TO MUCH TIME ON THE HANDS


----------



## Antnee77 (Oct 25, 2005)

itsgottobegreen;340987 said:


> Heavy hook lift comeplete 10' Flink two way blade and roll off mounted 10' western ice breaker spreader.


I think you would have been happier with the HI-WAY instead.


----------



## Rcgm (Dec 17, 2000)

Does Lego still make those?Or make plow trucks?


RCGM
Brad


----------



## 04superduty (Jan 9, 2004)

ROCKY H;341006 said:


> TO MUCH TIME ON THE HANDS


i agree but with no snow thats what happens.


----------



## Boast Enterpris (Oct 26, 2003)

I think those are awesome!!! I have looked at the stores for a long time and can't find anything like that. Keep up the good work.


----------



## itsgottobegreen (Mar 31, 2004)

ROCKY H;341006 said:


> TO MUCH TIME ON THE HANDS


I was 14 when I built them, I only cut 10 lawns then, no girlfriend, no car, lived in boston so it was always cold with no snow to do something outside, etc, So I spent hours building lego stuff.


----------



## 06HD BOSS (Nov 28, 2005)

OH man i had the sickest one when i was younger! It was like a 1:16 scale like 18" long. The truck was from a kit that was supposed to make a tractor trailer towing a plane. I extended the wheel base added a salter and 4 way plow. Damnit i wish i didnt take it apart!


----------



## jmurphy (Nov 30, 2005)

Izuzu Cab over, Fisher 9' plow, Bobcat Skid steer Fisher EZ Vee plow. Man I need snow....lol.


----------



## DSLND (Feb 18, 2006)

I got a whole landscaping fleet!! LOL -Mitch-


----------



## DSLND (Feb 18, 2006)

Another! ---------------------


----------



## DSLND (Feb 18, 2006)

More!------------------------------


----------



## DSLND (Feb 18, 2006)

Another! ----------------------------------------


----------



## DSLND (Feb 18, 2006)

Last One of the old shop. I built a whole new shop yesterday! -Mitch-


----------



## DSLND (Feb 18, 2006)

Oh yeah forgot this one of the new cutting rig! -Mitch-


----------



## DSLND (Feb 18, 2006)

Billy Goat Leaf Loader.


----------



## YardMedic (Nov 29, 2006)

*Just a few...*

4 from the fleet


----------



## groundbreakers (Jan 16, 2004)

sooo ..... uhhhh ..... no Super Lawn Truck .. hehehe ..... wish i still had my 10 gallons of lego's ... best toy in the world to step on bear footed ..... in the night time .. great building pics ...


----------



## JohnnyU (Nov 21, 2002)

I had a rather vivid and detail-oriented imagination. Hence, I became an engineer....


----------



## Dakota2004 (Jun 12, 2006)

groundbreakers;341173 said:


> sooo ..... uhhhh ..... no Super Lawn Truck .. hehehe ..... wish i still had my 10 gallons of lego's ... best toy in the world to step on bear footed ..... in the night time .. great building pics ...

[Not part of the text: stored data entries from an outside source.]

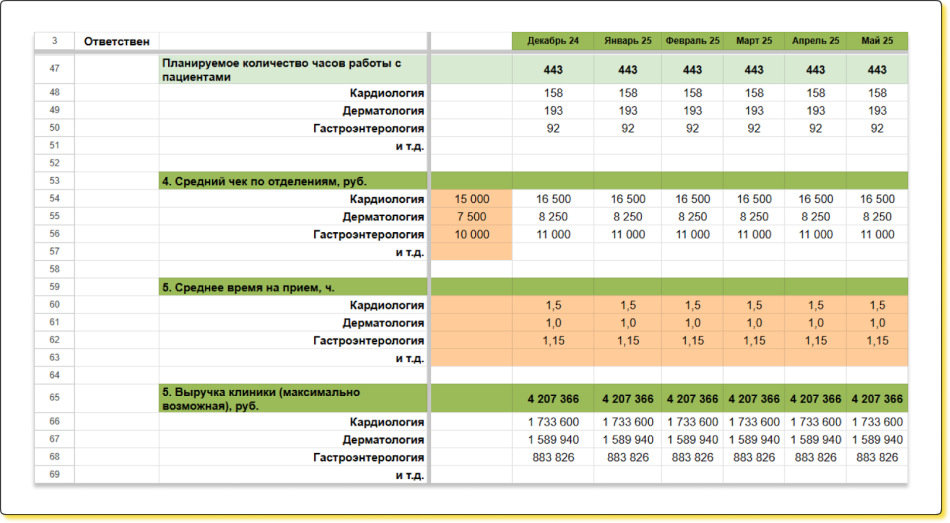950x523 pixels.
Task: Click the orange cell containing 7 500
Action: pyautogui.click(x=471, y=217)
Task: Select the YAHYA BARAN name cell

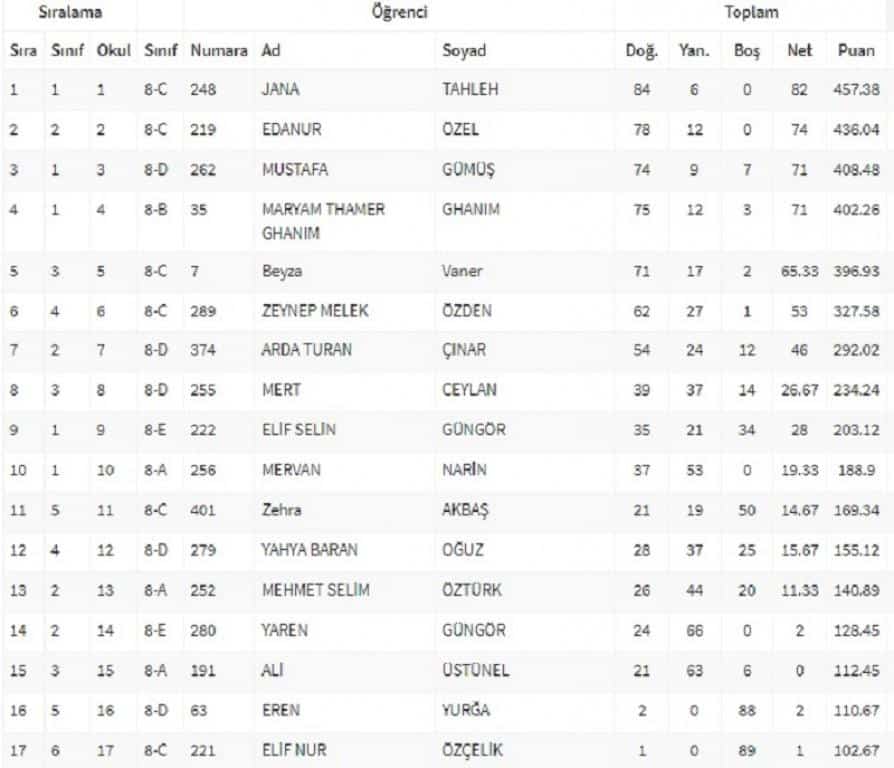Action: pos(309,550)
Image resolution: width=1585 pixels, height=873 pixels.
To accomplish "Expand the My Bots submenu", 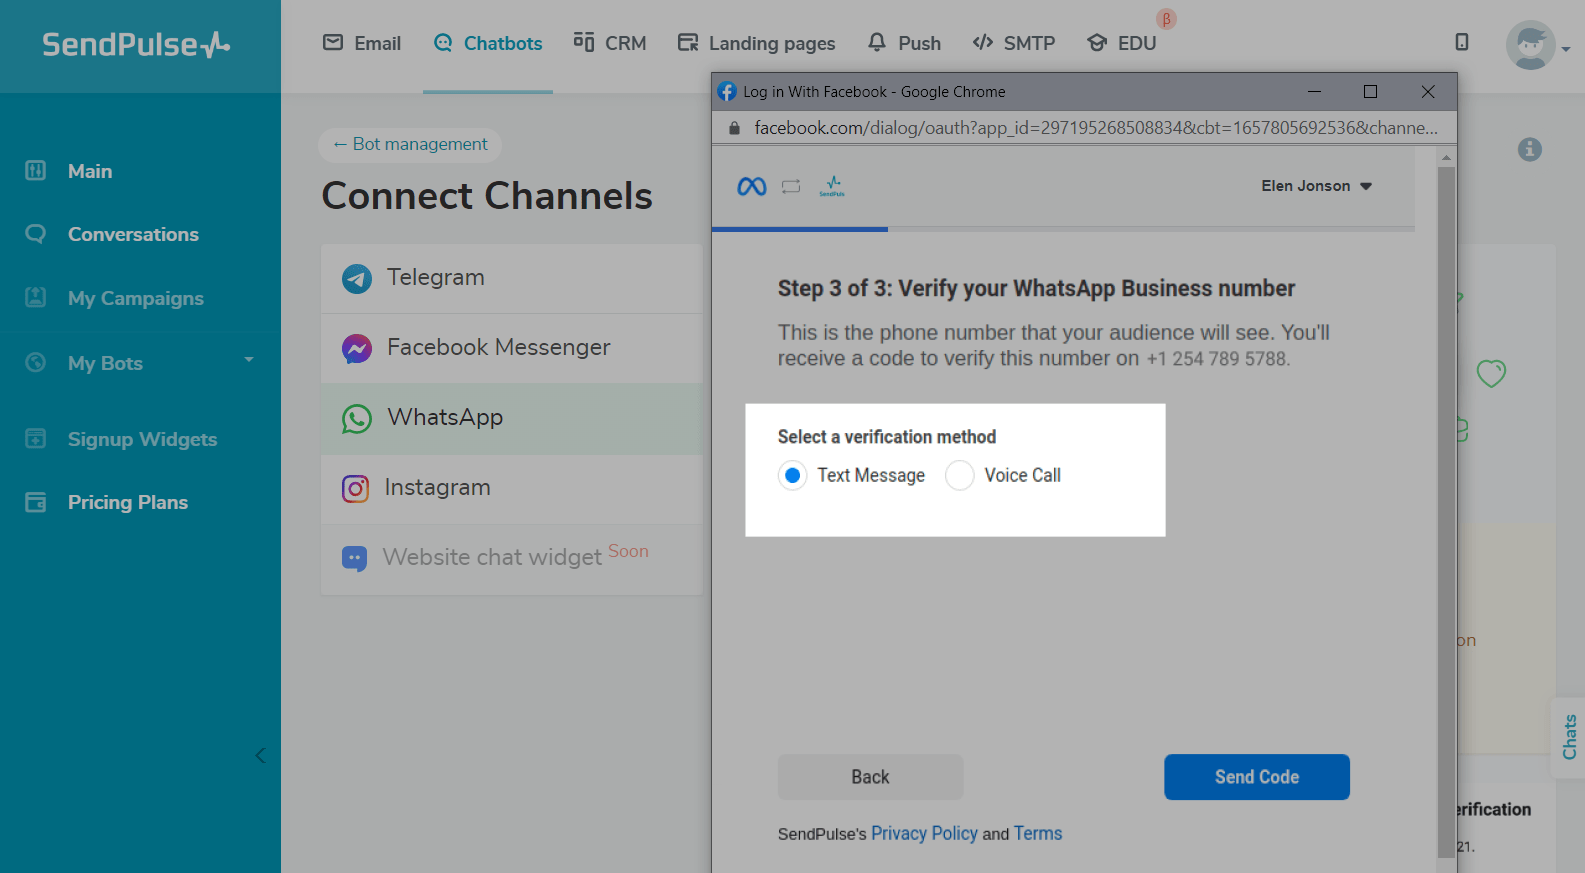I will (249, 360).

Thanks for those great memories youjust brought back, my feet hurt just thinking about it:crying:


----------



## KSlandscaper (Dec 15, 2005)




----------



## KSlandscaper (Dec 15, 2005)




----------



## Antnee77 (Oct 25, 2005)

Wow, KSlandscaper, you have by far, the most elaborate setup here. Is your real-life setup as ostentatious?


----------



## doh (Sep 23, 2003)

I thought you meant real trucks with red doors, white boxes, and blue cabs. kinda like mine.


----------



## mcwlandscaping (Sep 8, 2005)

couldn't let you guys have all the fun!! :waving:

black pickup w/ fisher blade and dump trailer

black, double axle dumper with 10ft fisher MC blade


----------



## itsgottobegreen (Mar 31, 2004)

Ok I got to see more of the back of the push box on the backhoe. How did you get that to mount to the bucket? 

I probably will go get out the rest of my legos contruction stuff I have built. All are very scale built models. 

Might help if we got some snow.


----------



## jazak (Mar 12, 2006)

I've got to get some up soon. lol

Nice rigs BTW.


----------